Shopping Cart Security
If you take payments online it is a necessity to encrypt the transfer of data in your store. Digital certificates are one of the main tools for privacy and trust utilized for electronic payments.
We will explain and implement the following security measures to ensure your customers have a safe online shopping experience:
- Digital Certificates - The Certificate Authority certifies by your Digital Certificate that you are proves you are who you say you are.
- Secure Protocol (HTTPS) - provides privacy between the customer (browser) when entering credit card information to your online store.
- Secure E-mail - provides privacy with critical email sent to you by your online store.
- A Privacy & Security Policy - provides your customer with an understanding of how you will use their information.
A digital certificate is designed for two things, to prove you are who you say you are for the customer's peace of mind through the verification of your business by a trusted third party. When someone views the "certificate" on your website, they're viewing the certificate that was signed by a trusted third party. The certificate identifies whom the key is for (your business), the domain it was intended for (eg. www.onyourmark.com), who issued the key (the trusted third party), when it was issued, and when it expires.
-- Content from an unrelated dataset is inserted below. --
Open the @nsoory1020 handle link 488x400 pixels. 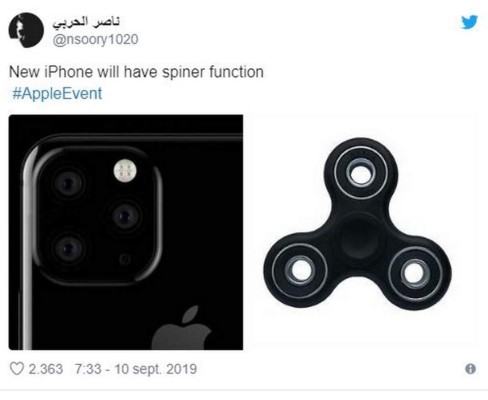(x=95, y=39)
At OnYourMark we will guide you through the entire process of requesting a digital certificate to give your customers or clients the privacy and piece of mind they need.
Secure Protocol (HTTPS)
World Wide Web (WWW) security is important as increasing amounts of sensitive information, such as credit card numbers, are transmitted over the Internet. We invoke this security by calling a URL with HTTPS instead of HTTP. After your customer's browser and your web server have agreed on what secret code to use, the rest of the conversation between them occurs naturally but is encrypted. Security isn't necessary, however, until the customer is giving you his or her private information. The form(s) where they tell you who they are, where they live, their shipping address, contact info and credit card number should all be protected by a secure transaction. We will build your web store with all web pages secured appropriately.
Secure Email (PGP)
It is important for all Internet users to understand that regular email offers no privacy, and can actually be read by many people other than who it is sent to. With PGP encryption, all of these people can have free access to your email, and still have no idea as to its content - that is real privacy!
With PGP, you can digitally sign your email: Automatically, PGP will calculate a complex mathematical value based on the exact content of your email message, and will then encrypt that value to your private key. And since only you have the private key that encrypted the email, only you will be able to read that email. So when PGP says that the signature is good, that indicates that the message is both unaltered (integrity), and from who it says it is from - that is authenticity!
Privacy & Security Policies
Our policy dictates that we do not, and will not, work with companies that sell or re-sell private information collected via the web. This is true for all information, including email addresses.
The Security Policy should tell the customer exactly how you protect their private information. You don't need to tell them about how HTTPS works but you should tell them that their credit card transaction with you is safe by displaying your "Certificate Seal". And you should always have a link to your privacy page that states their private information is encrypted and kept safely and securely for their safety (and yours). Make this policy available on any page you secure and any page that leads to a secured page.
There is a lot more to security and privacy, through technology or common sense, be assured that we can make your online store trustworthy!